To us humans, self-identity is often the most learned thing of all. We spend our entire lives, every hour of every day, learning who we are (the identity constantly being modified). To many humans the knowledge about who they are is more obvious that 1+1=2.

For an AI model this is completely reversed. Especially for a completely new model. The scale of training data containing nothing about who it is, compared to the slight fine-tuning data in the end that gives it an identity is hardly imaginable.

It's like you were locked inside a dark room for 100 years, only allowed to ingest information about the world, history, etc., through texts and sound, no other senses. At your 100:th birthday a person comes in and lectures for an hour about who you are; your name, your age, your hobbies, your life. Then you are let go into society.

Isn't it obvious how you might occasionally hallucinate that you are Napoleon from time to time? After all you know so much more about him, his life, his aspirations, his internal thoughts, his history, than the one hour lecture could possibly give you. And even this silly thought scenario is not even close to the same scale as an AI model.

To me it's almost surprising that a model can have any self-identity at all. Let alone be as consistent as it is today.
CannonSlugs
·2 yıl önce·discuss
> In such a way, Leibniz, to cite Milton, dared to “justify the ways of God to men.” Voltaire responded with a snarky misreading that exploited the undeniable empirical fact that evil was not balanced by good in the lives of every discreet individual. But Leibniz made no such claim. The best world was optimized as a whole, containing just as much good and evil as was required for the totality of creation.

I like this paragraph. I've never been a big fan of Voltaire's criticism (although I may have not understood it fully, not being a philosophy expert of any kind). To me it always seemed like Liebniz tried to explain why there was suffering on the whole, and Voltaire responding with "there is suffering!". Like you are not really arguing the point.

My question has rather been that, if suffering is required and a child getting bone cancer and dying at five is the best of all possible worlds, maybe the whole project should have been scrapped at the planning phase. I assume God was not forced to create a world?
CannonSlugs
·2 yıl önce·discuss
As a long time lurker here I created an account just to reply to this. I'm in the same boat! Diagnosed five years ago.

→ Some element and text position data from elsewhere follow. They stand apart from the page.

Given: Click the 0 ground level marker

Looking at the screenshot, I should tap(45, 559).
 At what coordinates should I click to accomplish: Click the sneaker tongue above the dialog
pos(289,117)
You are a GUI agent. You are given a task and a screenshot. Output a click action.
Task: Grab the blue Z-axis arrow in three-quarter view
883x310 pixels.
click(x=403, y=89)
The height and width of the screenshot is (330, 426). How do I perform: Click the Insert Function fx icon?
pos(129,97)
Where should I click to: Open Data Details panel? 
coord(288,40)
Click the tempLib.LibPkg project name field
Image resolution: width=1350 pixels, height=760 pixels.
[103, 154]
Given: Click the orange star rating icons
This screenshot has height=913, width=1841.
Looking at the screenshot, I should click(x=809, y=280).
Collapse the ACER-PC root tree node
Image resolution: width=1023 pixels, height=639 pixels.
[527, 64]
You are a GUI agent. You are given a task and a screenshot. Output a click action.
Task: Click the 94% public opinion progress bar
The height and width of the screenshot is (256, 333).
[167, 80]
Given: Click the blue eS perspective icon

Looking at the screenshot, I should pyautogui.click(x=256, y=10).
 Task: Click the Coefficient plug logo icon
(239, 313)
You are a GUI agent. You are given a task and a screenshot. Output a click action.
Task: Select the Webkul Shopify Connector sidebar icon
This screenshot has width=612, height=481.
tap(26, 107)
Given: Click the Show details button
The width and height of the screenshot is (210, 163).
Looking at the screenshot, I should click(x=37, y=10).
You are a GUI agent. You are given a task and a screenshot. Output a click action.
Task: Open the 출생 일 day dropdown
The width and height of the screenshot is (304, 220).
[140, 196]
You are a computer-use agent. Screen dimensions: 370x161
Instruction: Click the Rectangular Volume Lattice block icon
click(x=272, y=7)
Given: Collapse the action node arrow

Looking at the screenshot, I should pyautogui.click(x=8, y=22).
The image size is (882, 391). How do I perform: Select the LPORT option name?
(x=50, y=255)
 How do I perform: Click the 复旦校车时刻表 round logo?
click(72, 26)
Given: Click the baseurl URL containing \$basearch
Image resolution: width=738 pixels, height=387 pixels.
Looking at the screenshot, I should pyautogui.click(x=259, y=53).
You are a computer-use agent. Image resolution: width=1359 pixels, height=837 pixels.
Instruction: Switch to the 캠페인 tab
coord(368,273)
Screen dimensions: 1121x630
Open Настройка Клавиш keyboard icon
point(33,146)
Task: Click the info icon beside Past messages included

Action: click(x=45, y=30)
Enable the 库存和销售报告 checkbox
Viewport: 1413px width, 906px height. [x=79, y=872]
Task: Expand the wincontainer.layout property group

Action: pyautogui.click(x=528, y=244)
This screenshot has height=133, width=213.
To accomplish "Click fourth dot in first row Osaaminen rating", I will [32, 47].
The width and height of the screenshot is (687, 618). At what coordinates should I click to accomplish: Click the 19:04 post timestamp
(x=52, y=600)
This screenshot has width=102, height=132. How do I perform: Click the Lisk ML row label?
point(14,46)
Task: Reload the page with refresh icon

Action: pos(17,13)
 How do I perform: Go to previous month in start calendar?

It has taught me one thing about how hard finding causations is. While my liver is not fully healthy, ever since diagnosis it's been unchanged (according to scans) and my liver values have been good (for five years!). The reason? Chance, as far as I can tell. I am on the most conservative bog-standard treatment available (only UDCA), and it has been working really well.

Reading online there are a lot of people doing antibiotics etc. I'm not being negative about these attempts (I'm sure it has some efficiency, studies seem promising), my point is just that if I took _anything_, I would contribute my mild progression to it and praise it like a panacea. Causation seems almost impossible to find with n=1. To me pure chance seems to dictate a lot.

I am expecting a day when it all goes downhill though. With that said there does seems to be people who can go all their life without needing a transplant (the doctors seem more confident of this than the statistics, which is another strange oddity, but the statistics have always seemed overly harsh to me. I wonder if late diagnoses contribute to this).